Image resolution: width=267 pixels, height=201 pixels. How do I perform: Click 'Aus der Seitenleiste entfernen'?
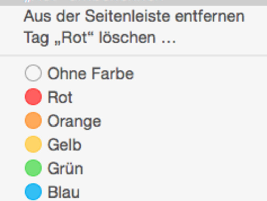134,16
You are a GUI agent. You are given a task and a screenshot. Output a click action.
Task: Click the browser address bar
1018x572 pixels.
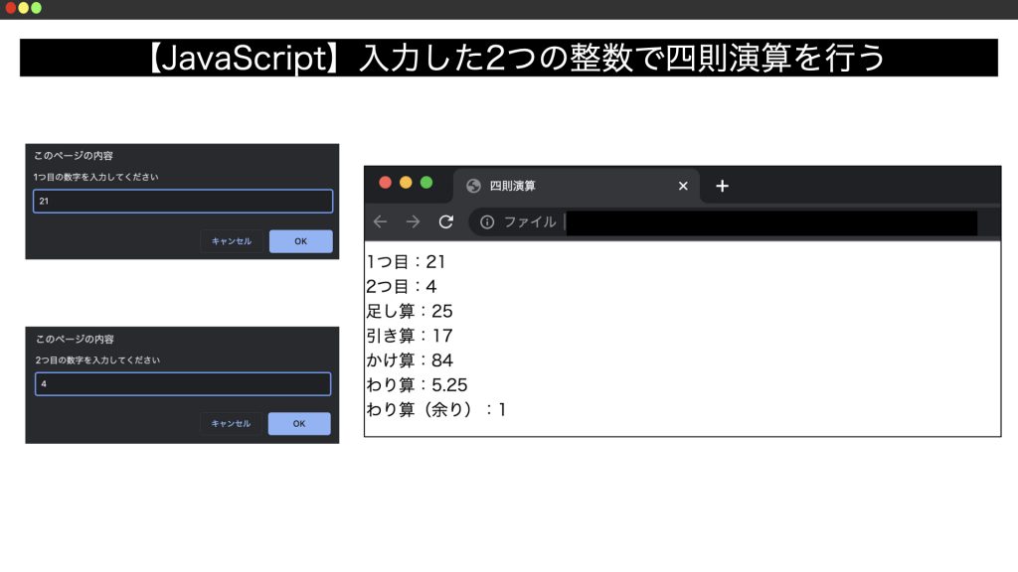[765, 222]
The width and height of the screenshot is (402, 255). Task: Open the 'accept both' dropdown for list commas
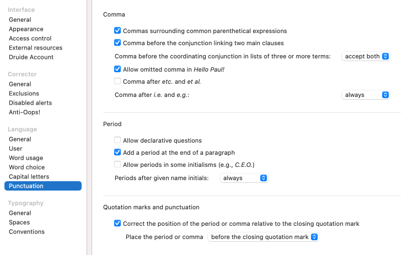(x=366, y=56)
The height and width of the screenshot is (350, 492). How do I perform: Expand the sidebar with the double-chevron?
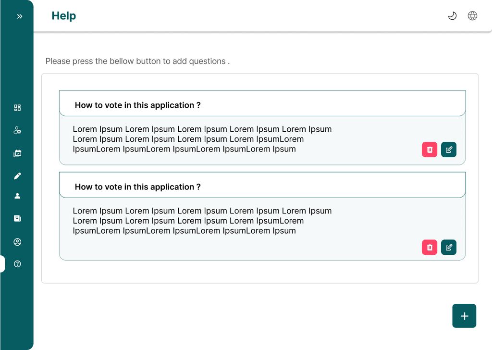pyautogui.click(x=20, y=16)
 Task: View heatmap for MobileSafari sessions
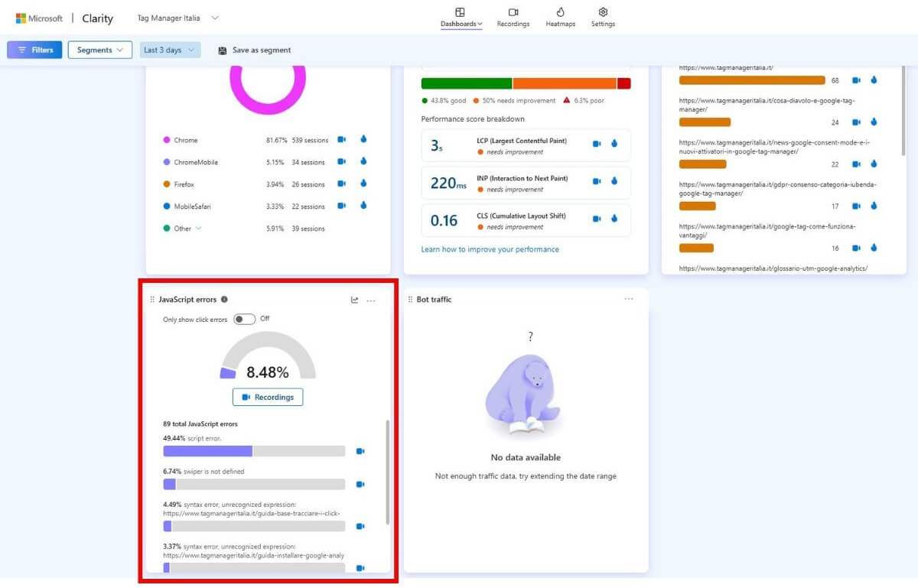[363, 206]
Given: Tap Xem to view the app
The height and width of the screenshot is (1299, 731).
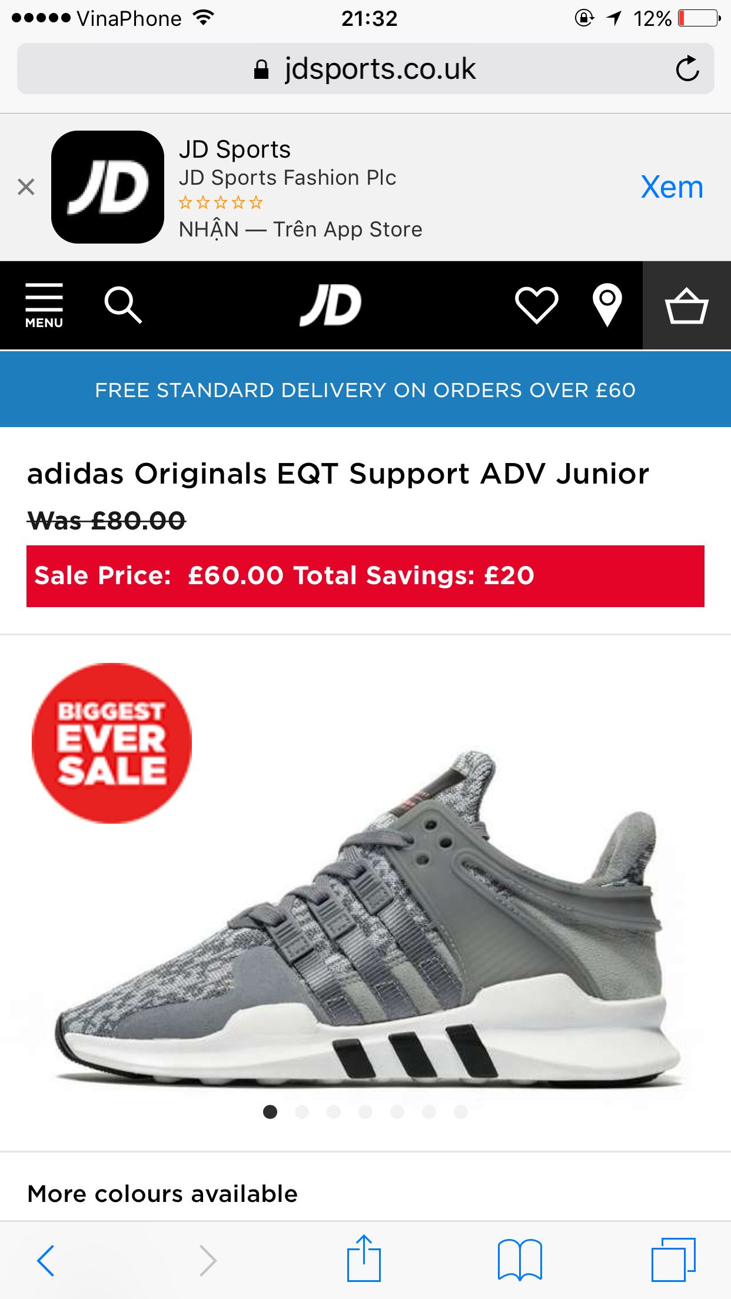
● ● ● ●
Reprint the listing above exactly, without images.

Image resolution: width=267 pixels, height=201 pixels. How do I perform: Click 'Aus der Seitenleiste entfernen'?
134,16
You are a GUI agent. You are given a task and a screenshot. Output a click action.
Task: Click the browser address bar
1018x572 pixels.
[765, 222]
The width and height of the screenshot is (402, 255). Task: Open the 'accept both' dropdown for list commas
(x=366, y=56)
The height and width of the screenshot is (350, 492). How do I perform: Expand the sidebar with the double-chevron?
pyautogui.click(x=20, y=16)
 Task: View heatmap for MobileSafari sessions
[363, 206]
Given: Tap Xem to view the app
The height and width of the screenshot is (1299, 731).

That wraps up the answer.